• _Reading text_
The components of deferred tax assets and liabilities at January 31, 2005 and January 30, 2004 are as follows:

 

($ in millions)              
Fiscal Years Ended    2005      2004  

Deferred tax assets:

                 

Inventories

   $ 10.9      $ 7.4  

Other accrued liabilities

     9.3        7.2  

Deferred compensation

     6.6        5.3  

Property and equipment

     6.0         

Allowance for doubtful accounts

     4.8        3.1  

State net operating losses

     1.3        2.5  

Accrued vacation

            0.3  

Gross deferred tax assets

     38.9        25.8  

Valuation allowance

     (0.3 )      (0.6 )

Total deferred tax assets

     38.6        25.2  

Deferred tax liabilities:

                 

Goodwill and intangible assets

     44.4        33.2  

Deferred revenue

     23.1        11.6  

Prepaid expenses and other current assets

     14.4        11.3  

Capitalized software development costs

     3.1        2.9  

Property and equipment

            1.4  

Other

     0.8        0.8  

Total deferred tax liabilities

        85.8           61.2  

Net deferred tax liabilities

   $ (47.2 )    $ (36.0 )

• _Source data_

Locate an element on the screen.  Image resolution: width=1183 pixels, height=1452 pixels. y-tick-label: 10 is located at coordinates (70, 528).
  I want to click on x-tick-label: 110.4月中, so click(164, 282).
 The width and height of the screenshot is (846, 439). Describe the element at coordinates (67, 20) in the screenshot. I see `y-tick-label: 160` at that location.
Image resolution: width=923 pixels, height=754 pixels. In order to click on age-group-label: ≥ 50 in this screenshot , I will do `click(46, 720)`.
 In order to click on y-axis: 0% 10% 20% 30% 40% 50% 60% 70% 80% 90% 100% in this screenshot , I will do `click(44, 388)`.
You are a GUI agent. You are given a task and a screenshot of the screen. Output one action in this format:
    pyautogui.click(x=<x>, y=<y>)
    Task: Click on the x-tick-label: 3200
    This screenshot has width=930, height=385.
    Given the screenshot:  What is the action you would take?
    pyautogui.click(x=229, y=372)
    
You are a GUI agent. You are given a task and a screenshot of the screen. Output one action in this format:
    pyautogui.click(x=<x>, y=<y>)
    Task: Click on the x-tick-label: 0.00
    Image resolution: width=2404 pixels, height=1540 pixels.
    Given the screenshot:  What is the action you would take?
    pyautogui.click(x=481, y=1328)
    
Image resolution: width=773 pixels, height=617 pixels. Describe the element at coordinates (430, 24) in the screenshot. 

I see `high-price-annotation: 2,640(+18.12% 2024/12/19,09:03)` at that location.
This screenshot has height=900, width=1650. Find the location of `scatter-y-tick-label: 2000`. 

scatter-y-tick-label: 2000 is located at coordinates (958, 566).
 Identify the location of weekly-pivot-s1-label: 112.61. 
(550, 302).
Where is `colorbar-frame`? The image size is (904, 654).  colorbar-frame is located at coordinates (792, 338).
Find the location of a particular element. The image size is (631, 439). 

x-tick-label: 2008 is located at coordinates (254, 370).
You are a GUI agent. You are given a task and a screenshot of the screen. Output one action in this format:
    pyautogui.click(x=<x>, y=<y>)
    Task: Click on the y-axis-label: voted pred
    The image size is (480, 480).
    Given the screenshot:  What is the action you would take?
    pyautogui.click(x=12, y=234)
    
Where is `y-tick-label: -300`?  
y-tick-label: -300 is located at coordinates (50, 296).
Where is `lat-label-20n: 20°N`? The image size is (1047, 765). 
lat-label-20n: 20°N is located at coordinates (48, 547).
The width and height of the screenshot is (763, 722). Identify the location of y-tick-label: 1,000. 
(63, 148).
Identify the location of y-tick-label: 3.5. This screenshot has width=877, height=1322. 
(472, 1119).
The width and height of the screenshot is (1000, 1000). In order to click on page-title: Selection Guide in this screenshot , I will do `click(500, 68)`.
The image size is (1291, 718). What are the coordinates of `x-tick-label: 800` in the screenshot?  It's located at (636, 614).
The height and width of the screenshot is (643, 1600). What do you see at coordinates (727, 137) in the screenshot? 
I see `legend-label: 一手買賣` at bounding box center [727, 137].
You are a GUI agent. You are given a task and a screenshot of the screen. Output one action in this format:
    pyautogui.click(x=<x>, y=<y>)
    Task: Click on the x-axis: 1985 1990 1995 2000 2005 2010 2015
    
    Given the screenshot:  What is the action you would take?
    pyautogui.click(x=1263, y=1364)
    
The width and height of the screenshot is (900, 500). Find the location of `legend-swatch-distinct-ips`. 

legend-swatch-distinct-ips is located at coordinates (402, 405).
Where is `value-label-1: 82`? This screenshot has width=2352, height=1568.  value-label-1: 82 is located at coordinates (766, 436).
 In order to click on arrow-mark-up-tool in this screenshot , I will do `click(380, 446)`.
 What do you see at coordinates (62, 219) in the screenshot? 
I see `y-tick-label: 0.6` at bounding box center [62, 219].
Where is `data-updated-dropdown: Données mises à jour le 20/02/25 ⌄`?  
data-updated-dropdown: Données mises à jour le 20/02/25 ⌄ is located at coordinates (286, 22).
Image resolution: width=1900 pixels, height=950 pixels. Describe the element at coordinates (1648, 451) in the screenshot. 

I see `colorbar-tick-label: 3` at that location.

• _The problem_
Pick up the deferred tax assets and liabilities text after its final line and keep writing. The items have no connection to the text on deferred tax assets and liabilities.

• _Solved problem_
 

At January 31, 2005, we had state net operating loss carryforwards of $1.3 million, which expire between 2012 and 2025. A valuation allowance has been provided on certain of the state net operating losses at January 31, 2005 as full realization of these assets is not considered more likely than not.

 

NOTE 10 – EMPLOYEE BENEFIT PLANS

 

Profit Sharing Plan

We have a 401(k) profit sharing plan, which provides benefits for substantially all of our employees who meet minimum age and length of service requirements. The maximum percentage of each eligible employee’s contribution to be matched by the Company is 6%. Additional annual contributions may be made at the discretion of the Board of Directors. Amounts charged to expense for this plan totaled $5.8 million, $4.6 million and $4.9 million in fiscal years 2005, 2004 and 2003, respectively.

 

Bonus Plans

We have bonus plans, based on growth, profitability formulas, return on assets, and performance against operating and strategic goals and objectives, which provide incentive compensation for key officers and employees. Amounts charged to expense for bonuses to executive officers totaled $7.7 million, $3.4 million and $2.8 million in fiscal years 2005, 2004 and 2003, respectively.

 

Deferred Executive Compensation Plan

A non-qualified executive deferred compensation plan established on March 1, 2002 allows eligible employees to defer up to 90.0% of their cash compensation through the plan. We do not match employees’ contributions under the current plan.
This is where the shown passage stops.